I would not expect to get by on 7.25 an hour.

I would hope to get by on perhaps 3 or 4 jobs paying 7.25 an hour, but were I to do that, I’d be 6 feet under by the time I reached my next birthday.

Steve has a companion blog up at nj1015.com about how many jobs you feel you need to get by with in NJ.

I say, as many as you can fit into a day, and still try to have a life!

But getting back to the question of the minimum wage, would an increase in the minimum wage substantially increase your quality of life?

Hard to say no to that, isn’t it?

However, and this is maybe more of a practical approach to it.

Were there to be a minimum wage increase, conceivably the business owners would cut back on jobs.

That’s the usual line of reasoning.

Were that to be the case, then those 2 or 3 minimum wage jobs that you’re now getting by on could possibly be diminished.

The loss of one of those jobs could hurt substantially…or at least I would think it would.

So, why, you ask, does the question of raising the minimum wage even come up.

As the state unemployment rate rises, state Senate president Stephen Sweeney is hoping minimum wage workers can get a pay increase to accommodate cost-of-living increases.
Sweeney (D-Gloucester) said he hopes to introduce legislation that would put a statewide cost-of-living increase to the minimum wage on the ballot.

“If we did the cost-of-living increase, the working poor wouldn’t have to worry about the whims of politicians every five to seven years to say, ‘Well, you know, we haven’t raised this in such a long time,’ ” Sweeney said. “And the states that have the cost-of-living increase? Their economies haven’t collapsed.”

The state minimum wage is currently mandated as $7.25 an hour. In May, by a 46-33 vote, the state Assembly approved a 17 percent increase, which would bring the minimum wage to $8.50 an hour, but the bill slid off the Senate’s agenda as budgetary and higher education discussions ramped up.

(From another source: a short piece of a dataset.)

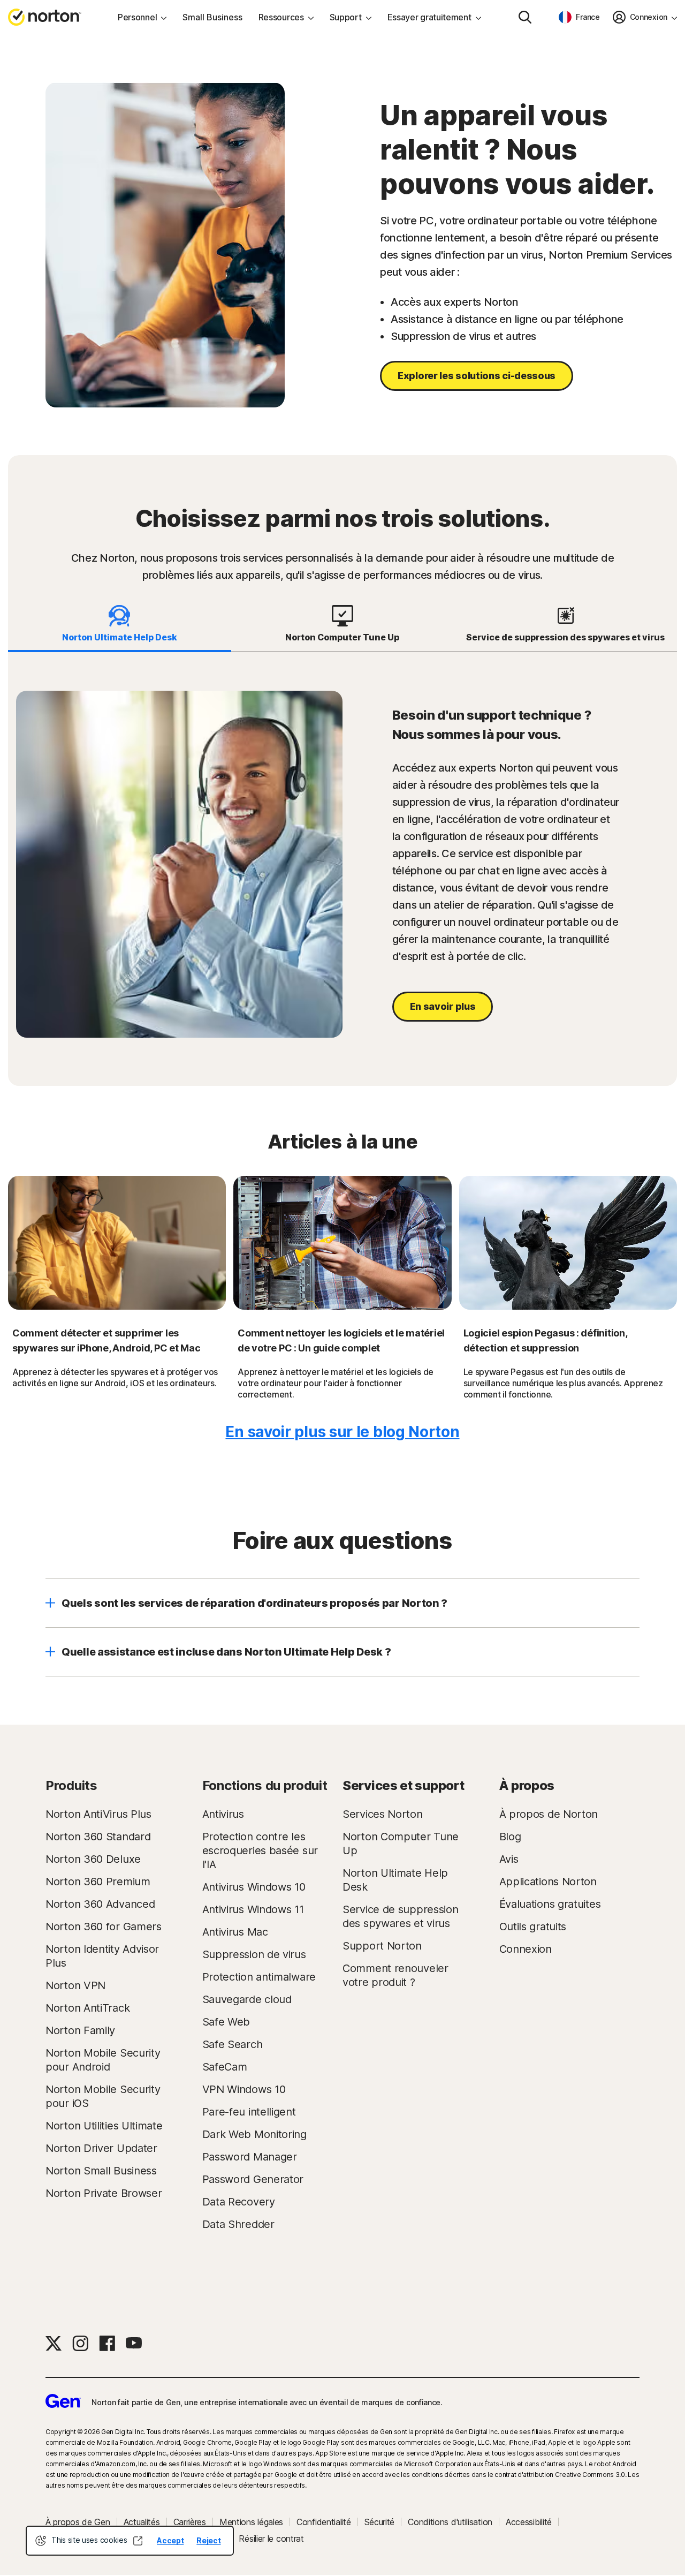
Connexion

Gov. Chris Christie said he would refuse to sign the bill, particularly an included cost-of-living provision, because of the effect it could have on business owners.
“Here’s what’s going to happen: They’re going to lay people off,” Christie said at a town hall in June.

He disputed the claim that “nobody is supporting their family on minimum wage.”
“There are lots of people supporting their families on minimum wage,” he said. “They’re working 18 hours a day just trying to keep a roof (over) their family’s head.”

I agree Steve…they are.

But if the minimum wage were to go up…chances are there’d be fewer of those jobs to go around…and fewer of those jobs to “cobble together” to keep one’s head above water.